= EXTRACT =
┄┄┄┄┄┄

In an embodiment, the milling rotor 110 may include multiple series 118 of bit assemblies 120. Exemplarily, the milling rotor 110 shown in FIGS. 3 and 4 has six distinct series 118 of bit assemblies 120, three distinct series 118 of bit assemblies 120 being visible in each of the views of FIGS. 3 and 4 respectively. Although six series 118 of bit assemblies 120 are disclosed herein, in other embodiments, fewer or more series 118 of bit assemblies 120 may be implemented for use on the milling rotor 110 depending on specific requirements of an application. Further, explanation hereinafter will be made in reference to a singular series 118 of bit assemblies 120. However, such explanation should be understood as being similarly applicable to each series 118 of bit assemblies 120 located on the drum 114 of the milling rotor 110.

┄┄┄┄┄┄

= WHAT YOU NEED TO DO =
1. Answer these questions about the milling rotor passage:
(a) How many distinct series of bit assemblies does the milling rotor shown in FIGS. 3 and 4 have?
(b) How many of those series are visible in each view?
(c) In other embodiments, what does the number of series depend on?
2. Carry on the milling rotor passage after its last sentence.

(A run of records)
┄┄┄┄┄┄

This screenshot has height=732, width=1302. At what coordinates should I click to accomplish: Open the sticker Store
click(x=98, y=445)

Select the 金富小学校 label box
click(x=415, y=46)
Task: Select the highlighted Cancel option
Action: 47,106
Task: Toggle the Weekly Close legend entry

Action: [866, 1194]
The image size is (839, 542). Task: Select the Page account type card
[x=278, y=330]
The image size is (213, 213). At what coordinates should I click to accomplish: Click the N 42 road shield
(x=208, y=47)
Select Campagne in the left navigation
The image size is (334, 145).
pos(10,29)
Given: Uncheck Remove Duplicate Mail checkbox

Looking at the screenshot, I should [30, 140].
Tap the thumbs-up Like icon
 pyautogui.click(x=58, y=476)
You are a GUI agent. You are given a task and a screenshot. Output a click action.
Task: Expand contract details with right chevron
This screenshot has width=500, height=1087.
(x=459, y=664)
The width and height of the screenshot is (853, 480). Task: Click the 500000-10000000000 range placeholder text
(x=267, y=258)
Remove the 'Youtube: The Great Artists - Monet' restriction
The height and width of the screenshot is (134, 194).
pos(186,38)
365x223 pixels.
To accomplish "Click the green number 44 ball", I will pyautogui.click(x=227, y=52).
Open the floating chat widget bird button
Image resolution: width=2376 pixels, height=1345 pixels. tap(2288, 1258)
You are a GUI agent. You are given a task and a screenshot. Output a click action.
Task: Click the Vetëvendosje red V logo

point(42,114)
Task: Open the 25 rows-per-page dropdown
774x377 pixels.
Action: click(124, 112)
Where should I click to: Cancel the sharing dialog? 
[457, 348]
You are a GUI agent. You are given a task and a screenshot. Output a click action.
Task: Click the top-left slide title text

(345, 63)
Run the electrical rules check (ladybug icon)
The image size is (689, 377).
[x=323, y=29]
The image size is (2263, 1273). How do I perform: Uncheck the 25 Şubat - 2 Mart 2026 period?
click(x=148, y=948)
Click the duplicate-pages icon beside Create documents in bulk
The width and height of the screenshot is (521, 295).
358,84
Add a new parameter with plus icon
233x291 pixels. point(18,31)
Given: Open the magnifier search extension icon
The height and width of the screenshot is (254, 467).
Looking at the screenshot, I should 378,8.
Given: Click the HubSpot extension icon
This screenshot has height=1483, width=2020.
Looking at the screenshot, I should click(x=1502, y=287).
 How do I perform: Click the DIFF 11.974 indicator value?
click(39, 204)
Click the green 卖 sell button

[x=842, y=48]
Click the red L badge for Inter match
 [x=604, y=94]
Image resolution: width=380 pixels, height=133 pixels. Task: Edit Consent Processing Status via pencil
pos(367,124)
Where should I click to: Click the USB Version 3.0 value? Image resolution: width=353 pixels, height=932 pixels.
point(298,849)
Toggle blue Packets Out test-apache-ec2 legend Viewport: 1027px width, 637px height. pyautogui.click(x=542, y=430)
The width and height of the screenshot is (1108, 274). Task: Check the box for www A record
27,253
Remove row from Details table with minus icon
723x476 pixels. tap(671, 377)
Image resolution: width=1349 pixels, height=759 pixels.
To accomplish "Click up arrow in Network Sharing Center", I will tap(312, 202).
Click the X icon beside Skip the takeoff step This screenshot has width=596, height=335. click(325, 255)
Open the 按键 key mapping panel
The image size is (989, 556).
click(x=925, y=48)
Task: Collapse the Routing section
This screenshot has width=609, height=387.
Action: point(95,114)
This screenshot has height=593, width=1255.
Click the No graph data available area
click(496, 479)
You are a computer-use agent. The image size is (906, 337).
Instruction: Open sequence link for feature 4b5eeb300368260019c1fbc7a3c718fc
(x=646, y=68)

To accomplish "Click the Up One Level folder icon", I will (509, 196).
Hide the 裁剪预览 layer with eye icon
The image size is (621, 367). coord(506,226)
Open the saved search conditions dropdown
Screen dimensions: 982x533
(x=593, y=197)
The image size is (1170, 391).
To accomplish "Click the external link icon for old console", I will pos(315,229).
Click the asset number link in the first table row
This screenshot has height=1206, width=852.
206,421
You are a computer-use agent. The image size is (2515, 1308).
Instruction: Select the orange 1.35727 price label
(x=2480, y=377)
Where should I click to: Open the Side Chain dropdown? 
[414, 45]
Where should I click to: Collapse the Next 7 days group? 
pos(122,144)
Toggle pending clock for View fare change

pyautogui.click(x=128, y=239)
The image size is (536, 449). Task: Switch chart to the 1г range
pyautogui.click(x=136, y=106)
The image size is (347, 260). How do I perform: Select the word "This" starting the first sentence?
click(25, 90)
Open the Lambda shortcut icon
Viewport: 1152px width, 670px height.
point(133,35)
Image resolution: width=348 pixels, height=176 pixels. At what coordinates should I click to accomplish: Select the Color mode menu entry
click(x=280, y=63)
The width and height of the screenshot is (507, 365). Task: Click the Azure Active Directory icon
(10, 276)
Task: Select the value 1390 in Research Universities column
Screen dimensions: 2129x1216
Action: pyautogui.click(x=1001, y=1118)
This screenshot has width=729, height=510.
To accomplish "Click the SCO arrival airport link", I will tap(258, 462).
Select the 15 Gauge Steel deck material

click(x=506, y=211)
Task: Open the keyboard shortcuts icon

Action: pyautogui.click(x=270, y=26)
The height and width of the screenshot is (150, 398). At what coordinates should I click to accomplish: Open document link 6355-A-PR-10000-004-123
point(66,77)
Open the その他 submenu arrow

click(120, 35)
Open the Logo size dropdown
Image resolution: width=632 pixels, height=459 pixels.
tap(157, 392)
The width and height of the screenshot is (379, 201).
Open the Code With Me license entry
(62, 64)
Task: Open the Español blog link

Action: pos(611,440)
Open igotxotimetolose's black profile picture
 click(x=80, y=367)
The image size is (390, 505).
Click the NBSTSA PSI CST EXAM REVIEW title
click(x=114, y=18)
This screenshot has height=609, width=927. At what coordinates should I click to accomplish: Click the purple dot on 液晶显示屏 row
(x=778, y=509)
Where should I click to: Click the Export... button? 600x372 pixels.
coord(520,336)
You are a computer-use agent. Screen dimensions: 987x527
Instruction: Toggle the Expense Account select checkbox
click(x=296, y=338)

┄┄┄┄┄┄

= EXPECTED ANSWERS =
1.
(a) Six.
(b) Three.
(c) The specific requirements of an application.

2.
The series 118 of milling bit assemblies 120 is configured to commence from a lateral plane ‘P’ that is transverse to the central axis XX′ of the drum 114 and located partway along a length ‘L’ of the cylindrical wall 116. In an embodiment as shown best in the views of FIGS. 2-4, the lateral plane ‘P’ may be located halfway along the length ‘L’ of the cylindrical wall 116. Further, the series 118 of milling bit assemblies 120 is also configured to terminate proximate an end 124a/124b of the cylindrical wall 116. Furthermore, each milling bit assembly 120 is positioned such that an angle ‘α’ subtended by the series 118 of milling bit assemblies 120 with the lateral plane ‘P’ increases with increasing distance ‘D’ from the end 124a/124b of the cylindrical wall 116. Stated differently, a pitch ‘P1’ associated with each series 118 of bit assemblies 120 increases with increasing distance ‘D’ from the end 124a/124b of the cylindrical wall 116.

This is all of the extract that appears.